_What to work on_
What you return should be every record, retyped without a single change.

_Collected data entries_
-- Opening Marker --
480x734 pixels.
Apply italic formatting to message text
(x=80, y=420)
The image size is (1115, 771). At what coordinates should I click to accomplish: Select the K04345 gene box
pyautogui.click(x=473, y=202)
-- Closing Marker --
_Solution to the exercise_
480x734 pixels.
Apply italic formatting to message text
(x=80, y=420)
The image size is (1115, 771). At what coordinates should I click to accomplish: Select the K04345 gene box
pyautogui.click(x=473, y=202)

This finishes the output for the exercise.